• Task description
Reproduce all of the records exactly.

• Dataset excerpts
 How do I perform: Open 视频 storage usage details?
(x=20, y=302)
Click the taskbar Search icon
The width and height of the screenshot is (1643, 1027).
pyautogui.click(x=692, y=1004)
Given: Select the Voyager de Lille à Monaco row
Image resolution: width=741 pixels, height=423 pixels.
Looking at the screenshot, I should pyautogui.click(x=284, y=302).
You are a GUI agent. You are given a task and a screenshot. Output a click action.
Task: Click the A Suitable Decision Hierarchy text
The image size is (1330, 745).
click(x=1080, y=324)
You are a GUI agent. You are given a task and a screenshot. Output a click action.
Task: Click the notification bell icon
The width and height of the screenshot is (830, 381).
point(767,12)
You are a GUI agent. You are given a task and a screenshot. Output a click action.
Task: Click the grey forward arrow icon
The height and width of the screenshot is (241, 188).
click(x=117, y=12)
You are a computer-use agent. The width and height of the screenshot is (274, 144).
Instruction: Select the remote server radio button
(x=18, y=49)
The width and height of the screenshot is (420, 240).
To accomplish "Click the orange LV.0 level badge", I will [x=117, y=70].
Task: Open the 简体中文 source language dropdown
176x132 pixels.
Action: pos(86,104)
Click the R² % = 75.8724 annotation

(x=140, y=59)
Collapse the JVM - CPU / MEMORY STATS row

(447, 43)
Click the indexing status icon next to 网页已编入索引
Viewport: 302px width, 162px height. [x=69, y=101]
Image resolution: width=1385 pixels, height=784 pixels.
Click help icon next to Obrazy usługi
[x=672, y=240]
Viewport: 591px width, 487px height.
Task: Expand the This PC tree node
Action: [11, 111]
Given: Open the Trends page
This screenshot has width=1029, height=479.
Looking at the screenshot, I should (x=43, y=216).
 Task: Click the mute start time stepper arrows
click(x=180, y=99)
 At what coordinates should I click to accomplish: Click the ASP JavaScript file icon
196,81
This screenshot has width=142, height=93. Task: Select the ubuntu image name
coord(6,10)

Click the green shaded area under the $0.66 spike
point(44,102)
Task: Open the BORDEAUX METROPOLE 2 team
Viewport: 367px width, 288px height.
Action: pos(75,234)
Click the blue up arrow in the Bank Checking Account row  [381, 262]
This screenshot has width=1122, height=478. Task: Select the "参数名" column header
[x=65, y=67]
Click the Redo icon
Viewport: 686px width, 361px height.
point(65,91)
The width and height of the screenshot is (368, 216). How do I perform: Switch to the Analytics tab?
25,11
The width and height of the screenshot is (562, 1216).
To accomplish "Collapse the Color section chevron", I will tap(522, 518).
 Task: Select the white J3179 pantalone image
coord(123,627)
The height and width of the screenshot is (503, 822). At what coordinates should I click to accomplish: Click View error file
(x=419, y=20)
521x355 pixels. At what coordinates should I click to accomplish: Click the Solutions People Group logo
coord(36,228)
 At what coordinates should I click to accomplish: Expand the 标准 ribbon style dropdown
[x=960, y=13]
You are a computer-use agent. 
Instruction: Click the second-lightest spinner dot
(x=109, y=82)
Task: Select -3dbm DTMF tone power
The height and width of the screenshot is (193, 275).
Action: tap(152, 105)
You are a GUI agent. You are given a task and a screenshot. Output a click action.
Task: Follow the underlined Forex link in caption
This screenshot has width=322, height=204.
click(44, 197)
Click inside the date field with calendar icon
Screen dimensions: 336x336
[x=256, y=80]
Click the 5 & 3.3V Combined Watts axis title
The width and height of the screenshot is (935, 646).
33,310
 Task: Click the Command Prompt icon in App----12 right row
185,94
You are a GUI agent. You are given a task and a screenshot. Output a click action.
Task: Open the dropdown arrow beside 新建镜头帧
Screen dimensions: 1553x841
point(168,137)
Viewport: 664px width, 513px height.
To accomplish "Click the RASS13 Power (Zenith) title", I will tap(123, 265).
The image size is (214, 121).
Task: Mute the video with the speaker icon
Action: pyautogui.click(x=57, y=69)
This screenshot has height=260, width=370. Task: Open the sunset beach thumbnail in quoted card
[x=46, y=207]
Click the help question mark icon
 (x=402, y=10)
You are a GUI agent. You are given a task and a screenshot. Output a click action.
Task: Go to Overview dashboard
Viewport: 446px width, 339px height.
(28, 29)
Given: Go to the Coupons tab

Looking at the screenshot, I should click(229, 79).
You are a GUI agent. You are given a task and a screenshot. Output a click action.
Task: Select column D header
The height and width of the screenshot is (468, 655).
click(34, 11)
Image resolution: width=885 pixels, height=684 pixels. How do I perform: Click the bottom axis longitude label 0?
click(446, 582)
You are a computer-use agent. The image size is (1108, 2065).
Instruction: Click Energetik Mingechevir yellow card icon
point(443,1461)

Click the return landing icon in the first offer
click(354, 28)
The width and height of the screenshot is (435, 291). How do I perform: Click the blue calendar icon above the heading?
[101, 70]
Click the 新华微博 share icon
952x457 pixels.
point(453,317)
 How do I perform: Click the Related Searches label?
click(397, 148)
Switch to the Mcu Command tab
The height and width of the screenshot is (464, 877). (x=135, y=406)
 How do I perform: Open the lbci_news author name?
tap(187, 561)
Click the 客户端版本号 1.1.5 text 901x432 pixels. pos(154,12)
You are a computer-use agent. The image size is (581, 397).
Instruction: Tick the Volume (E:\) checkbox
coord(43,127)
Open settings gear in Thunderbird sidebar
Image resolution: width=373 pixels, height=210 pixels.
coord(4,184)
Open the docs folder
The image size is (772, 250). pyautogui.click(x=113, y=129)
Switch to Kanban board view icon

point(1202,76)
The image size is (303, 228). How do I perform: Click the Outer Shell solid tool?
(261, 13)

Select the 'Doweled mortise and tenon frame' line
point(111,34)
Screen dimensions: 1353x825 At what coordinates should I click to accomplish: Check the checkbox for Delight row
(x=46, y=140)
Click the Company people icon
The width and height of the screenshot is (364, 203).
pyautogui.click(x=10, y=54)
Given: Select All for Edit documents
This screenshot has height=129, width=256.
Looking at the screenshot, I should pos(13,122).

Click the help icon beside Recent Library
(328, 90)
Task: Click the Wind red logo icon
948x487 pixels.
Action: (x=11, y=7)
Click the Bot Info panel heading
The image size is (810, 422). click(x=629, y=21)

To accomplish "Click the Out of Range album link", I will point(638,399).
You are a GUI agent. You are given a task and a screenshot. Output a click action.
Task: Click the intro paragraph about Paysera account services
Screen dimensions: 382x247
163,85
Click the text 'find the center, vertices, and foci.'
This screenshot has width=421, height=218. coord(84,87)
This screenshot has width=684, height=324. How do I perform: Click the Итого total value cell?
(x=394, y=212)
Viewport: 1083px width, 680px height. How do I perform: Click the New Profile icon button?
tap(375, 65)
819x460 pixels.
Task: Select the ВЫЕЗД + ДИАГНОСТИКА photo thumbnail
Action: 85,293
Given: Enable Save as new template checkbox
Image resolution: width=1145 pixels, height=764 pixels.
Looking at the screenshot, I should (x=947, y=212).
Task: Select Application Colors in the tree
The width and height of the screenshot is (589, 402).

• Answer to this exercise
 How do I perform: Open 视频 storage usage details?
(x=20, y=302)
Click the taskbar Search icon
The width and height of the screenshot is (1643, 1027).
pyautogui.click(x=692, y=1004)
Given: Select the Voyager de Lille à Monaco row
Image resolution: width=741 pixels, height=423 pixels.
Looking at the screenshot, I should pyautogui.click(x=284, y=302).
You are a GUI agent. You are given a task and a screenshot. Output a click action.
Task: Click the A Suitable Decision Hierarchy text
The image size is (1330, 745).
click(x=1080, y=324)
You are a GUI agent. You are given a task and a screenshot. Output a click action.
Task: Click the notification bell icon
The width and height of the screenshot is (830, 381).
point(767,12)
You are a GUI agent. You are given a task and a screenshot. Output a click action.
Task: Click the grey forward arrow icon
The height and width of the screenshot is (241, 188).
click(x=117, y=12)
You are a computer-use agent. The width and height of the screenshot is (274, 144).
Instruction: Select the remote server radio button
(x=18, y=49)
The width and height of the screenshot is (420, 240).
To accomplish "Click the orange LV.0 level badge", I will [x=117, y=70].
Task: Open the 简体中文 source language dropdown
176x132 pixels.
Action: pos(86,104)
Click the R² % = 75.8724 annotation

(x=140, y=59)
Collapse the JVM - CPU / MEMORY STATS row

(447, 43)
Click the indexing status icon next to 网页已编入索引
Viewport: 302px width, 162px height. [x=69, y=101]
Image resolution: width=1385 pixels, height=784 pixels.
Click help icon next to Obrazy usługi
[x=672, y=240]
Viewport: 591px width, 487px height.
Task: Expand the This PC tree node
Action: [11, 111]
Given: Open the Trends page
This screenshot has width=1029, height=479.
Looking at the screenshot, I should (x=43, y=216).
 Task: Click the mute start time stepper arrows
click(x=180, y=99)
 At what coordinates should I click to accomplish: Click the ASP JavaScript file icon
196,81
This screenshot has width=142, height=93. Task: Select the ubuntu image name
coord(6,10)

Click the green shaded area under the $0.66 spike
point(44,102)
Task: Open the BORDEAUX METROPOLE 2 team
Viewport: 367px width, 288px height.
Action: pos(75,234)
Click the blue up arrow in the Bank Checking Account row  [381, 262]
This screenshot has width=1122, height=478. Task: Select the "参数名" column header
[x=65, y=67]
Click the Redo icon
Viewport: 686px width, 361px height.
point(65,91)
The width and height of the screenshot is (368, 216). How do I perform: Switch to the Analytics tab?
25,11
The width and height of the screenshot is (562, 1216).
To accomplish "Collapse the Color section chevron", I will tap(522, 518).
 Task: Select the white J3179 pantalone image
coord(123,627)
The height and width of the screenshot is (503, 822). At what coordinates should I click to accomplish: Click View error file
(x=419, y=20)
521x355 pixels. At what coordinates should I click to accomplish: Click the Solutions People Group logo
coord(36,228)
 At what coordinates should I click to accomplish: Expand the 标准 ribbon style dropdown
[x=960, y=13]
You are a computer-use agent. 
Instruction: Click the second-lightest spinner dot
(x=109, y=82)
Task: Select -3dbm DTMF tone power
The height and width of the screenshot is (193, 275).
Action: tap(152, 105)
You are a GUI agent. You are given a task and a screenshot. Output a click action.
Task: Follow the underlined Forex link in caption
This screenshot has width=322, height=204.
click(44, 197)
Click inside the date field with calendar icon
Screen dimensions: 336x336
[x=256, y=80]
Click the 5 & 3.3V Combined Watts axis title
The width and height of the screenshot is (935, 646).
33,310
 Task: Click the Command Prompt icon in App----12 right row
185,94
You are a GUI agent. You are given a task and a screenshot. Output a click action.
Task: Open the dropdown arrow beside 新建镜头帧
Screen dimensions: 1553x841
point(168,137)
Viewport: 664px width, 513px height.
To accomplish "Click the RASS13 Power (Zenith) title", I will tap(123, 265).
The image size is (214, 121).
Task: Mute the video with the speaker icon
Action: pyautogui.click(x=57, y=69)
This screenshot has height=260, width=370. Task: Open the sunset beach thumbnail in quoted card
[x=46, y=207]
Click the help question mark icon
 (x=402, y=10)
You are a GUI agent. You are given a task and a screenshot. Output a click action.
Task: Go to Overview dashboard
Viewport: 446px width, 339px height.
(28, 29)
Given: Go to the Coupons tab

Looking at the screenshot, I should click(229, 79).
You are a GUI agent. You are given a task and a screenshot. Output a click action.
Task: Select column D header
The height and width of the screenshot is (468, 655).
click(34, 11)
Image resolution: width=885 pixels, height=684 pixels. How do I perform: Click the bottom axis longitude label 0?
click(446, 582)
You are a computer-use agent. The image size is (1108, 2065).
Instruction: Click Energetik Mingechevir yellow card icon
point(443,1461)

Click the return landing icon in the first offer
click(354, 28)
The width and height of the screenshot is (435, 291). How do I perform: Click the blue calendar icon above the heading?
[101, 70]
Click the 新华微博 share icon
952x457 pixels.
point(453,317)
 How do I perform: Click the Related Searches label?
click(397, 148)
Switch to the Mcu Command tab
The height and width of the screenshot is (464, 877). (x=135, y=406)
 How do I perform: Open the lbci_news author name?
tap(187, 561)
Click the 客户端版本号 1.1.5 text 901x432 pixels. pos(154,12)
You are a computer-use agent. The image size is (581, 397).
Instruction: Tick the Volume (E:\) checkbox
coord(43,127)
Open settings gear in Thunderbird sidebar
Image resolution: width=373 pixels, height=210 pixels.
coord(4,184)
Open the docs folder
The image size is (772, 250). pyautogui.click(x=113, y=129)
Switch to Kanban board view icon

point(1202,76)
The image size is (303, 228). How do I perform: Click the Outer Shell solid tool?
(261, 13)

Select the 'Doweled mortise and tenon frame' line
point(111,34)
Screen dimensions: 1353x825 At what coordinates should I click to accomplish: Check the checkbox for Delight row
(x=46, y=140)
Click the Company people icon
The width and height of the screenshot is (364, 203).
pyautogui.click(x=10, y=54)
Given: Select All for Edit documents
This screenshot has height=129, width=256.
Looking at the screenshot, I should pos(13,122).

Click the help icon beside Recent Library
(328, 90)
Task: Click the Wind red logo icon
948x487 pixels.
Action: (x=11, y=7)
Click the Bot Info panel heading
The image size is (810, 422). click(x=629, y=21)

To accomplish "Click the Out of Range album link", I will point(638,399).
You are a GUI agent. You are given a task and a screenshot. Output a click action.
Task: Click the intro paragraph about Paysera account services
Screen dimensions: 382x247
163,85
Click the text 'find the center, vertices, and foci.'
This screenshot has width=421, height=218. coord(84,87)
This screenshot has width=684, height=324. How do I perform: Click the Итого total value cell?
(x=394, y=212)
Viewport: 1083px width, 680px height. How do I perform: Click the New Profile icon button?
tap(375, 65)
819x460 pixels.
Task: Select the ВЫЕЗД + ДИАГНОСТИКА photo thumbnail
Action: 85,293
Given: Enable Save as new template checkbox
Image resolution: width=1145 pixels, height=764 pixels.
Looking at the screenshot, I should (x=947, y=212).
Task: Select Application Colors in the tree
The width and height of the screenshot is (589, 402).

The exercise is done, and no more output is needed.